╔══
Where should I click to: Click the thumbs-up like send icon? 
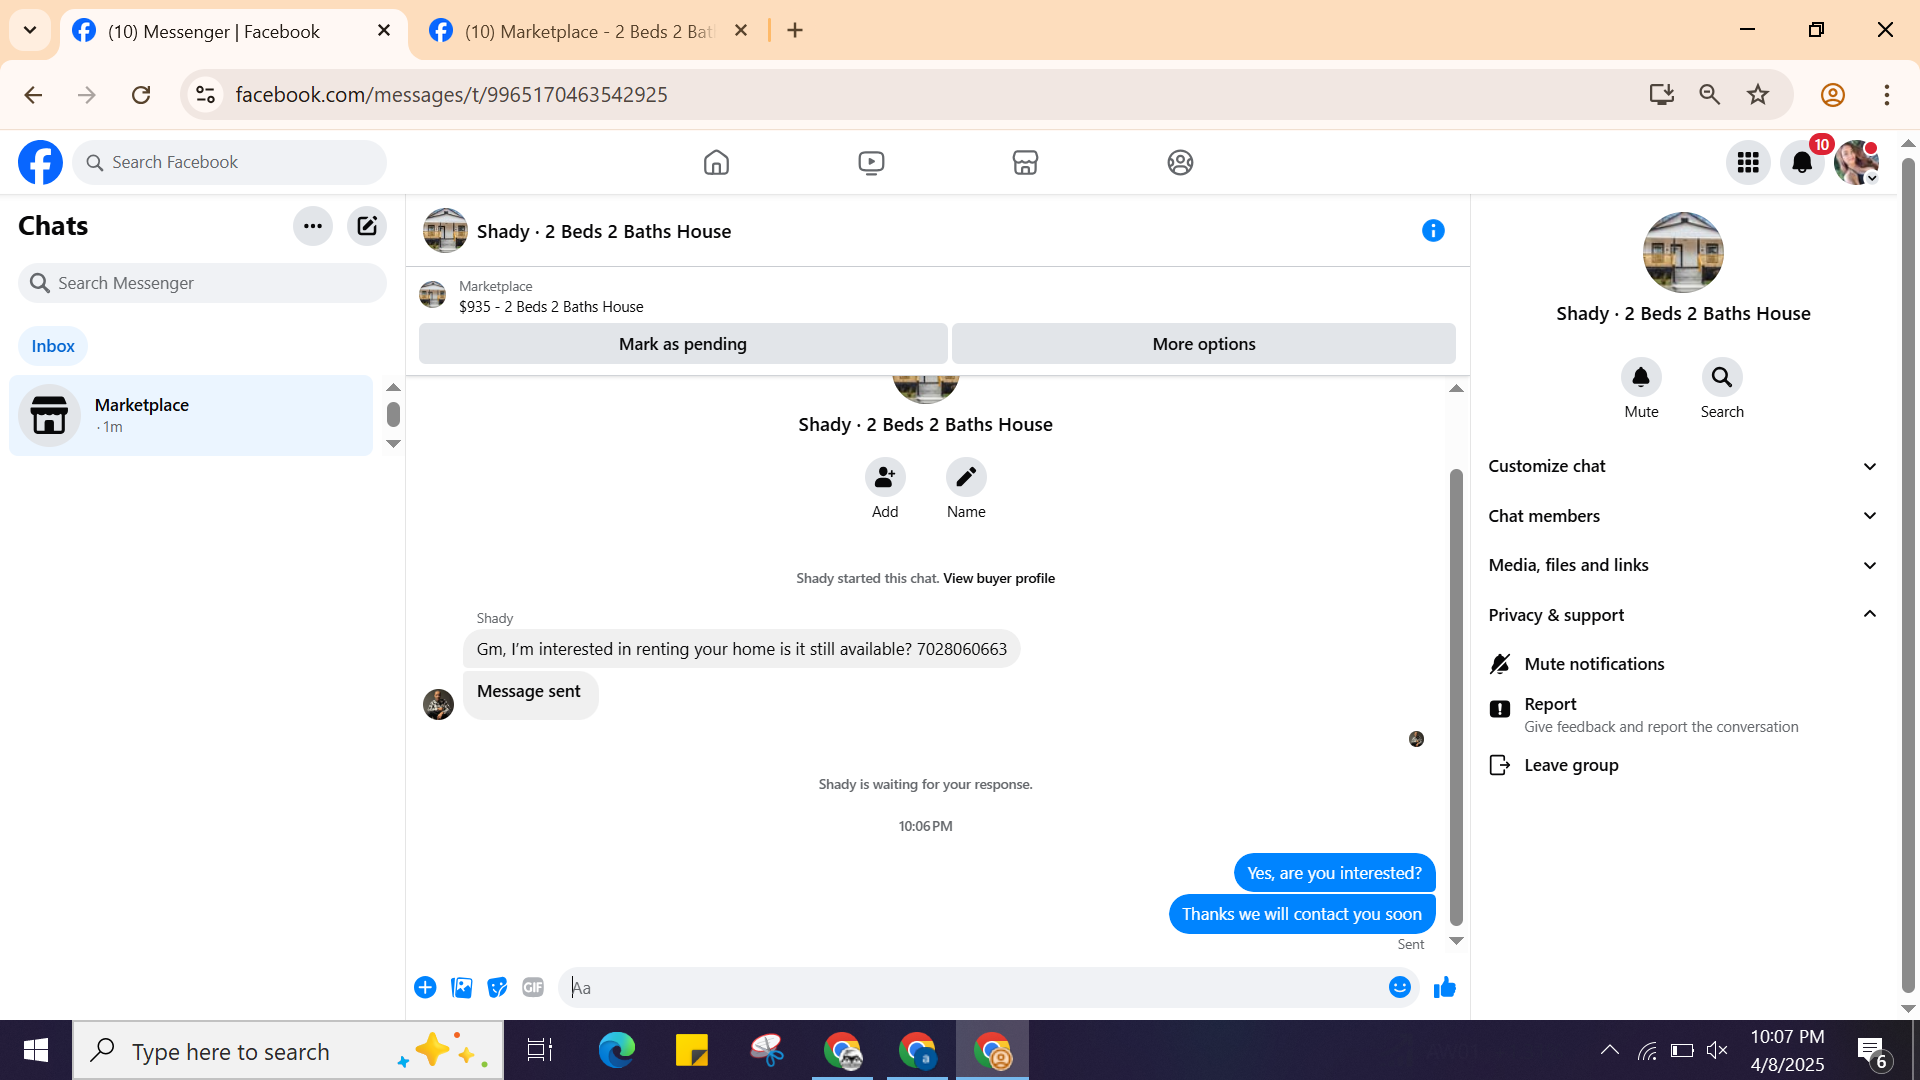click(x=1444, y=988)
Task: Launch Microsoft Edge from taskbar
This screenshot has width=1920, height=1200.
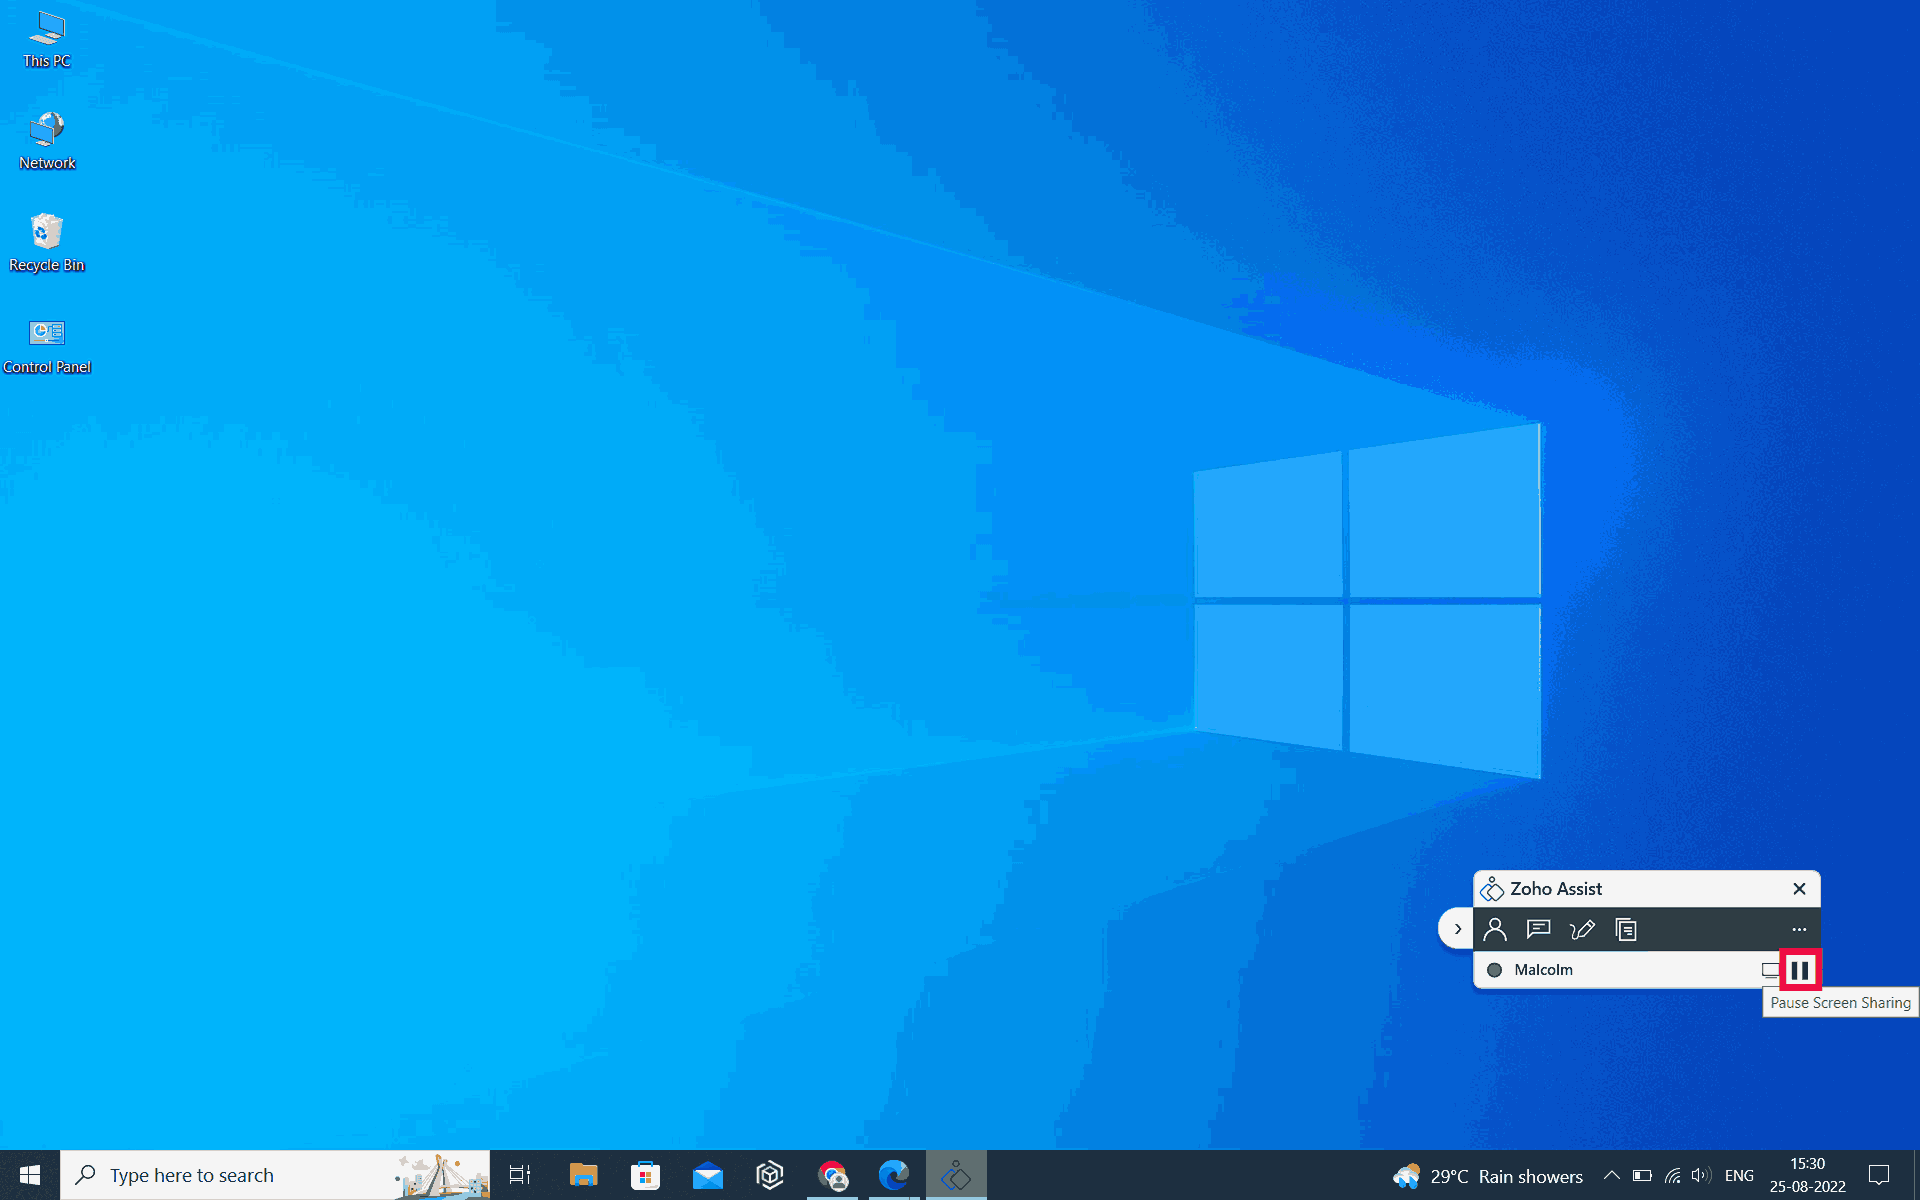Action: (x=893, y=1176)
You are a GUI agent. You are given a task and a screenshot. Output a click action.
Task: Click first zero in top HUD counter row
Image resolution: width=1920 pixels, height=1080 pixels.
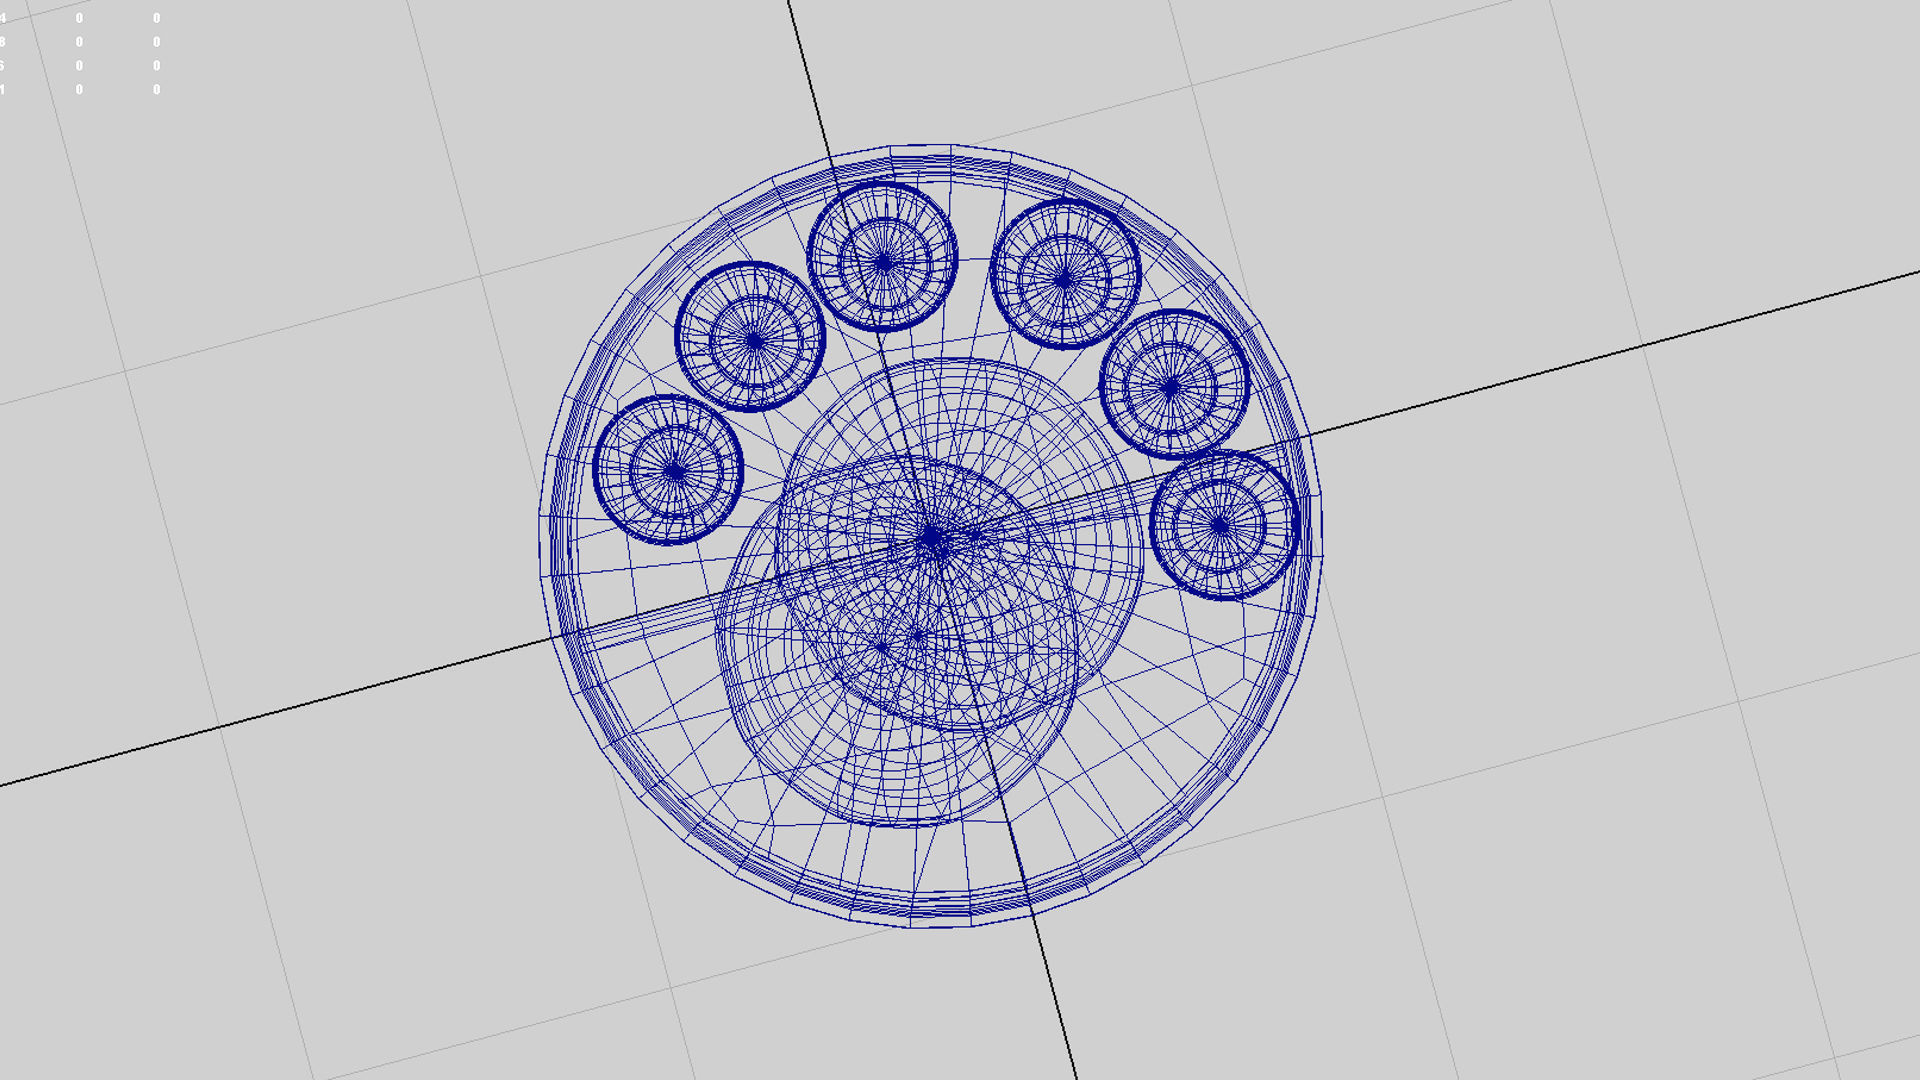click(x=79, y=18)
╚══
#### Your goal
Every line from the one with "Task: Click first zero in top HUD counter row" through the end of the material above should be restated word for word, with the pictures left out.

#### Exercise answer
Task: Click first zero in top HUD counter row
Image resolution: width=1920 pixels, height=1080 pixels.
click(x=79, y=18)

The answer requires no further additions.